▶ Supplied data:
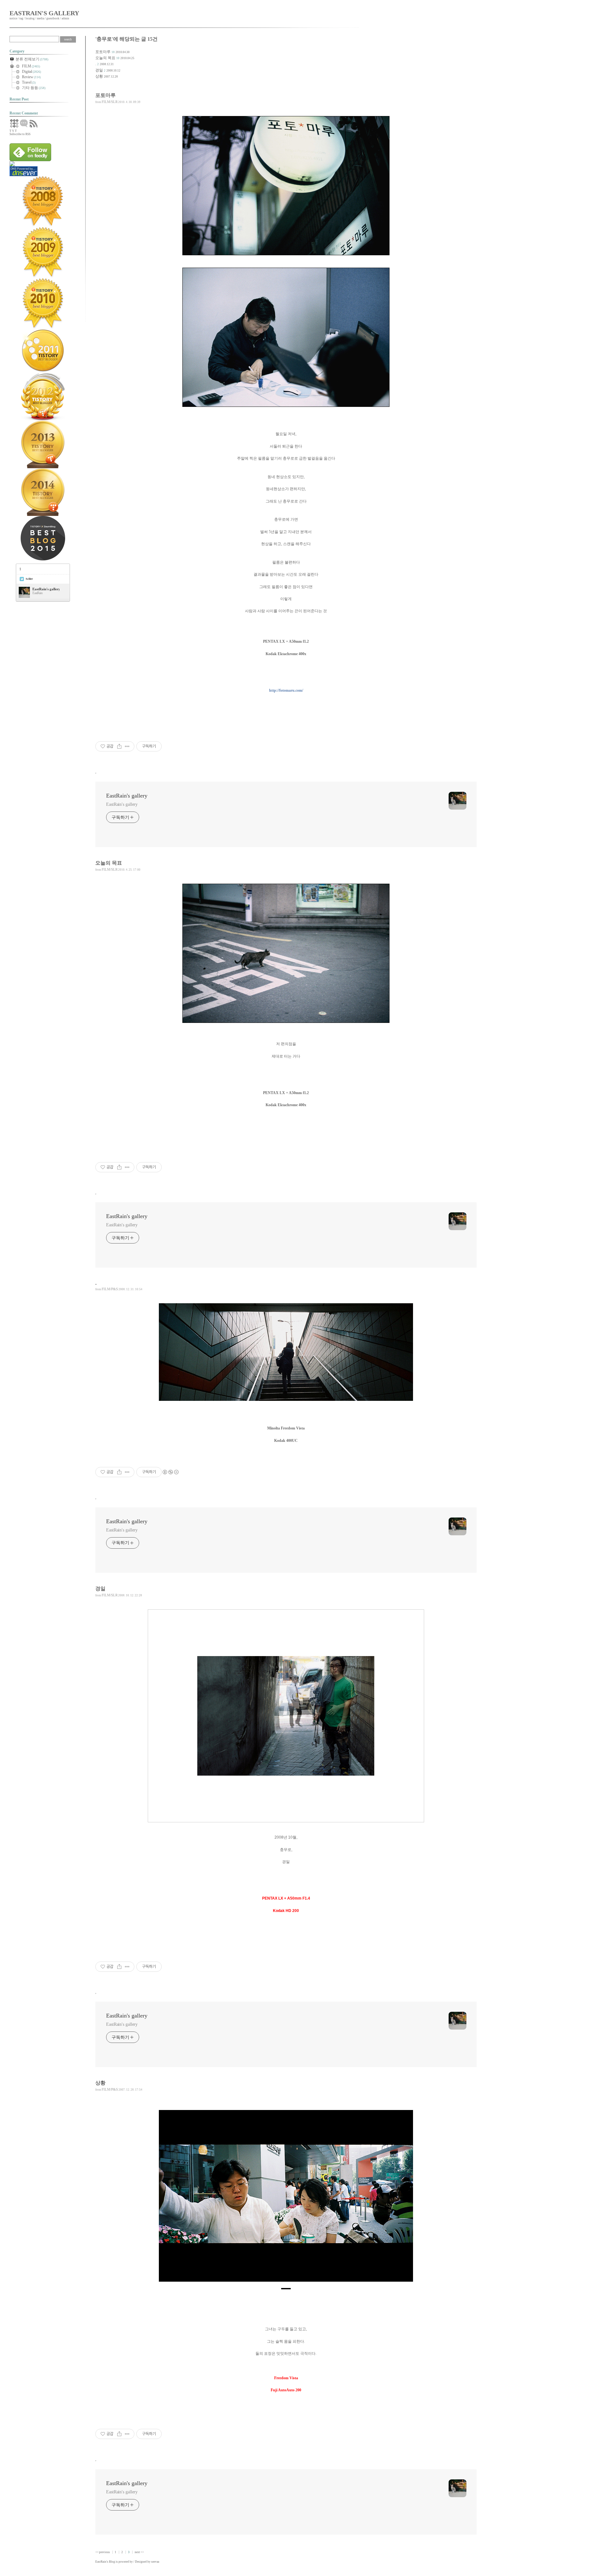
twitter (29, 578)
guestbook (52, 18)
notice (13, 18)
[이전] (168, 2199)
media (40, 18)
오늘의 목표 (105, 58)
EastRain (100, 2561)
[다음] (403, 2199)
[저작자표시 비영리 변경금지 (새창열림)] (170, 1472)
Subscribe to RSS (20, 134)
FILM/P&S (110, 1289)
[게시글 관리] (127, 746)
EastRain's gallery (44, 13)
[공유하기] (119, 746)
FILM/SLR (110, 102)
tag (21, 18)
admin (65, 18)
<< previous (103, 2552)
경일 (99, 70)
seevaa (155, 2561)
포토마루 (103, 52)
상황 (99, 76)
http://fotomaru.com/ (286, 690)
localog (30, 18)
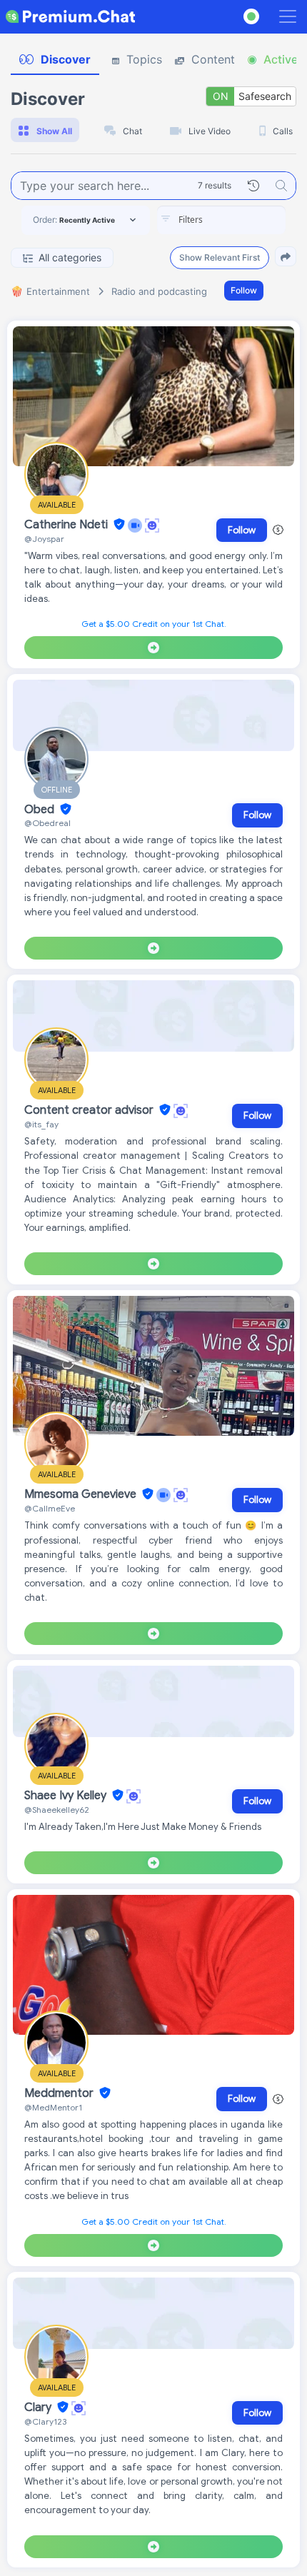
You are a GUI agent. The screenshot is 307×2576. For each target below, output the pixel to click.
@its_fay (41, 1124)
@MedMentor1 (53, 2107)
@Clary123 (45, 2421)
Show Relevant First (219, 257)
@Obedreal (47, 822)
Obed (40, 810)
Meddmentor (60, 2093)
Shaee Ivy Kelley (66, 1795)
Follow (244, 290)
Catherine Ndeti (67, 525)
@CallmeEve (49, 1508)
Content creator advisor (90, 1110)
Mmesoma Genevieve (81, 1494)
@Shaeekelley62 (56, 1809)
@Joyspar (44, 538)
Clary (39, 2407)
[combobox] (221, 220)
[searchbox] (242, 220)
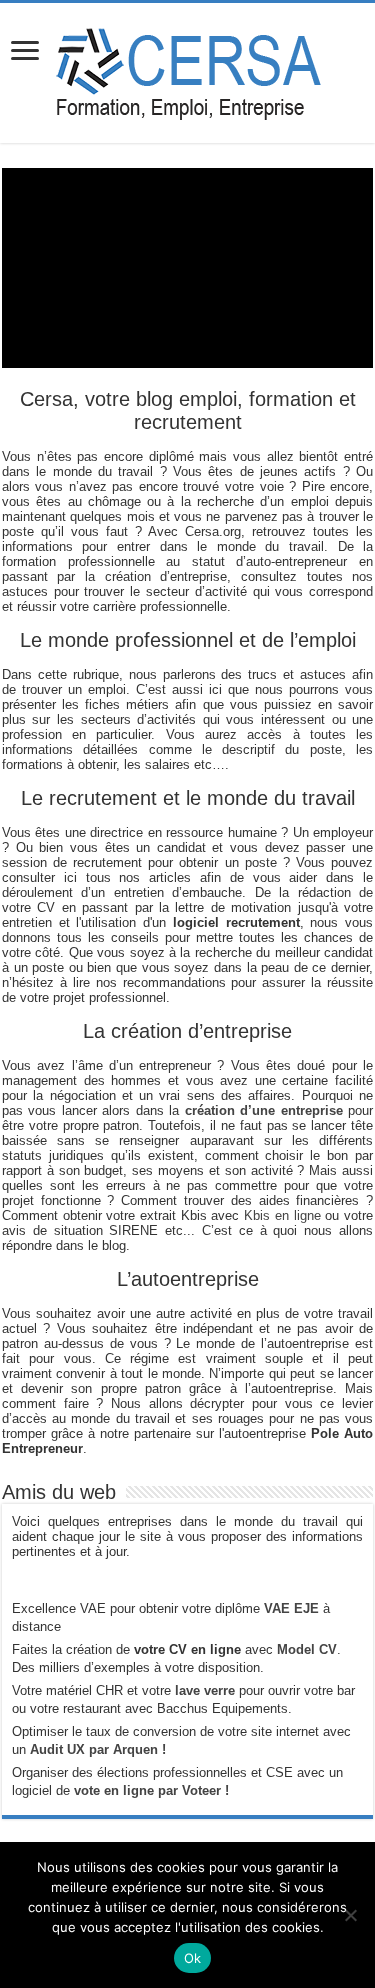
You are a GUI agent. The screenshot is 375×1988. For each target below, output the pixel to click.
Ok (193, 1958)
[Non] (350, 1915)
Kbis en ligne (282, 1215)
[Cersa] (187, 69)
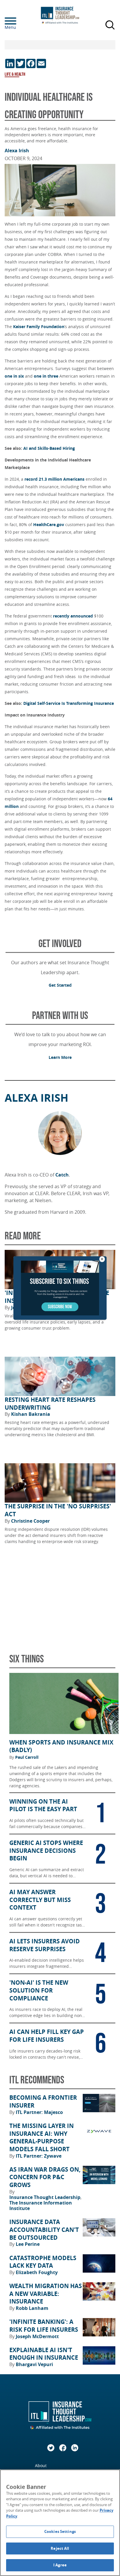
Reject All (60, 2548)
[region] (60, 2522)
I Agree (60, 2565)
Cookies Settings (60, 2531)
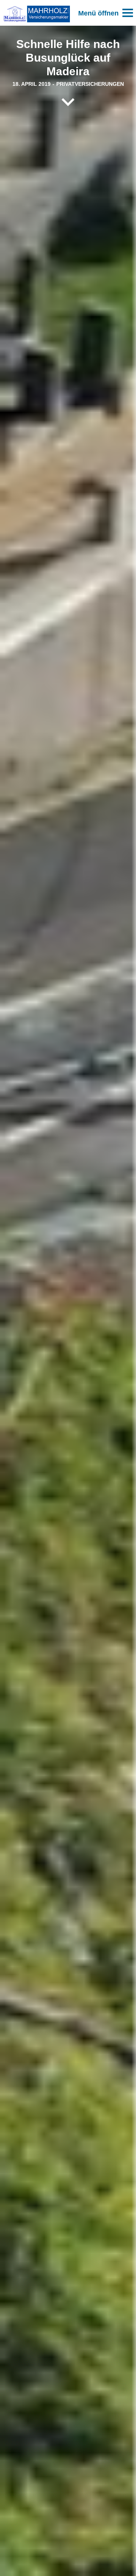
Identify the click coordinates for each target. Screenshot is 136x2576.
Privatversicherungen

▶ Assignment: Transcribe all the lines above exactly, apart from the pictures.

▶ Reply:
twitter (29, 578)
guestbook (52, 18)
notice (13, 18)
[이전] (168, 2199)
media (40, 18)
오늘의 목표 (105, 58)
EastRain (100, 2561)
[다음] (403, 2199)
[저작자표시 비영리 변경금지 (새창열림)] (170, 1472)
Subscribe to RSS (20, 134)
FILM/P&S (110, 1289)
[게시글 관리] (127, 746)
EastRain's gallery (44, 13)
[공유하기] (119, 746)
FILM/SLR (110, 102)
tag (21, 18)
admin (65, 18)
<< previous (103, 2552)
경일 (99, 70)
seevaa (155, 2561)
포토마루 (103, 52)
상황 (99, 76)
http://fotomaru.com/ (286, 690)
localog (30, 18)
You are a GUI agent. The screenshot is 307×2576. For each target below, output the pixel to click.
@its_fay (41, 1124)
@MedMentor1 (53, 2107)
@Clary123 (45, 2421)
Show Relevant First (219, 257)
@Obedreal (47, 822)
Obed (40, 810)
Meddmentor (60, 2093)
Shaee Ivy Kelley (66, 1795)
Follow (244, 290)
Catherine Ndeti (67, 525)
@CallmeEve (49, 1508)
Content creator advisor (90, 1110)
Mmesoma Genevieve (81, 1494)
@Shaeekelley62 (56, 1809)
@Joyspar (44, 538)
Clary (39, 2407)
[combobox] (221, 220)
[searchbox] (242, 220)
You are a GUI agent. The screenshot is 375×1988. For each target below, output the pixel to click.
Ok (193, 1958)
[Non] (350, 1915)
Kbis en ligne (282, 1215)
[Cersa] (187, 69)
Reject All (60, 2548)
[region] (60, 2522)
I Agree (60, 2565)
Cookies Settings (60, 2531)
Identify the click coordinates for each target. Screenshot is 136x2576.
Privatversicherungen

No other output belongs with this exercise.